Heart failure occurs at twice the rate in diabetic patients compared to normal subjects. NAD redox imbalance or depletion has emerged as a hallmark of diabetes and heart disease. We showed that NAD redox imbalance or depletion promotes heart failure progression, but its role in diabetic cardiomyopathy has not been established. We used two mouse models with altered NAD metabolism. 1. Cardiac-specific NDUFS4-KO (cKO) mice which have mitochondrial complex I deficiency, decreased NAD/NADH ratio, but normal baseline cardiac function and energetics. 2. Cardiac-specific overexpression of nicotinamide phosphoribosyltransferase (NAMPT) in mice which elevates cardiac NAD levels.
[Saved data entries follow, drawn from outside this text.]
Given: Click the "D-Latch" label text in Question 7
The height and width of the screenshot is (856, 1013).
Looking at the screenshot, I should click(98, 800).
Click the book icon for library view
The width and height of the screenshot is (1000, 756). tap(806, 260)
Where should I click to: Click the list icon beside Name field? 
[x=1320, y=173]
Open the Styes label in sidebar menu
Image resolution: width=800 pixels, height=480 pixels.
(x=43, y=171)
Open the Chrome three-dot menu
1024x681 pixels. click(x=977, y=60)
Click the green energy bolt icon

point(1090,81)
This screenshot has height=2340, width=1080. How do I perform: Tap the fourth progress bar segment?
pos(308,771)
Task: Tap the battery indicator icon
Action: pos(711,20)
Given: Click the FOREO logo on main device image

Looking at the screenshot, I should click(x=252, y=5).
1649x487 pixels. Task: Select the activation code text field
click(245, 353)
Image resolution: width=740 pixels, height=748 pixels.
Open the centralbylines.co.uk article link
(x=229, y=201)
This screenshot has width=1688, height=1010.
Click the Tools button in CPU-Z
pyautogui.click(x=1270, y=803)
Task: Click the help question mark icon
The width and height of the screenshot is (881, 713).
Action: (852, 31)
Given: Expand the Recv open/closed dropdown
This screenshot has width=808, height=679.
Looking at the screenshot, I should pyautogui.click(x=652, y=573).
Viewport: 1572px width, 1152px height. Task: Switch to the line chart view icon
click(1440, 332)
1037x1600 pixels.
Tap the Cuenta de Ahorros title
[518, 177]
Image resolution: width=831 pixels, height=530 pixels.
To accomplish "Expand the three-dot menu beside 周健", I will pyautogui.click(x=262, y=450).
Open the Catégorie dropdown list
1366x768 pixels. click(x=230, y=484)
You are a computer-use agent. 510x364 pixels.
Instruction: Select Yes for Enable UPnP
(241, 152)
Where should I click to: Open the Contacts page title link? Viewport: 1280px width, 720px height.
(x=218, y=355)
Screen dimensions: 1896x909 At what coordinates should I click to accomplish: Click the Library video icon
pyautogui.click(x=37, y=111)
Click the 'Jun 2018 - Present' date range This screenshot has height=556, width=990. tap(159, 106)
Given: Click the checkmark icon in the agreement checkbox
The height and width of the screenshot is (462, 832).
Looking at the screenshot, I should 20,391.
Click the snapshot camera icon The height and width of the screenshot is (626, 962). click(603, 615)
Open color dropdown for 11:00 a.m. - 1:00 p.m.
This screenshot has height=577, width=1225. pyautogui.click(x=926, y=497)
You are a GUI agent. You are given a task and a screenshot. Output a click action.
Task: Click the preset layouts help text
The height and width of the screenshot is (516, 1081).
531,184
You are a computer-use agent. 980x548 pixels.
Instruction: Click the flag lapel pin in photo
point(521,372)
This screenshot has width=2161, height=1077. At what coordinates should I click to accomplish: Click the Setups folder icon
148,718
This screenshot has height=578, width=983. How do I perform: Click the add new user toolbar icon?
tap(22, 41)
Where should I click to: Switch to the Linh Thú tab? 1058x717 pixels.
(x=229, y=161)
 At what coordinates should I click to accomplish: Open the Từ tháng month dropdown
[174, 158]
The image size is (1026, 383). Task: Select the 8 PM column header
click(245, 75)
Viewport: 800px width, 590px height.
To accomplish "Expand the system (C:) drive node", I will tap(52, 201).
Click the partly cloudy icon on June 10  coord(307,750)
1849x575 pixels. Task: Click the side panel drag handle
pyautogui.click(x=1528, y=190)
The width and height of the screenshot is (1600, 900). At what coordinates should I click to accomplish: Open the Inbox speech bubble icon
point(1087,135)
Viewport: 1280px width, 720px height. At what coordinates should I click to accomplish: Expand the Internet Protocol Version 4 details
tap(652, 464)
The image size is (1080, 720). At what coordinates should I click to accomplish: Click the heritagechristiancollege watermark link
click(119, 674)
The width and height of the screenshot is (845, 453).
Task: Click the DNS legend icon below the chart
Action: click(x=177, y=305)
Diabetic stress induced by streptozotocin (STZ) promoted systolic (fractional shortening) and diastolic (E’/A’, e/E’) dysfunction, which were exacerbated in cKO mice. Overexpression of NAMPT to reverse NAD redox imbalance ameliorated cardiac dysfunction in both diabetic control and diabetic cKO mice. We measured expression levels of 58 genes related to NAD metabolism in these diabetic hearts. Transcript levels of genes for NAD consumption (sirtuins, PARPs and hydrolases) and NAD synthesis pathways (including NMRK1) did not change, except Nicotinamide Riboside Kinase 2 (NMRK2). NMRK2 transcript was upregulated in diabetic cKO hearts, associated with a decline in NAD levels. Expression of NAMPT to elevate NAD levels downregulated NMRK2 expression in both treated and untreated mice. The data indicate that upregulation of NMRK2 transcript is negatively correlated with cardiac function and NAD levels. NMRK2 is an enzyme involved in the Preiss-Handler and Salvage pathways of NAD synthesis by phosphorylating the NAD precursor Nicotinamide Riboside (NR) into Nicotinamide Mononucleotide (NMN). NAD metabolite analysis in the heart tissue showed a trended increase in the substrate of NMRK2, NR, and a trended decrease in the products, NMN or NAMN in diabetic cKO hearts with a decline in NAD levels. Our results suggest that NAD redox imbalance drives the progression of diabetic cardiomyopathy, and NMRK2 upregulation may regulate disease progression and NAD synthesis through mechanisms to be determined.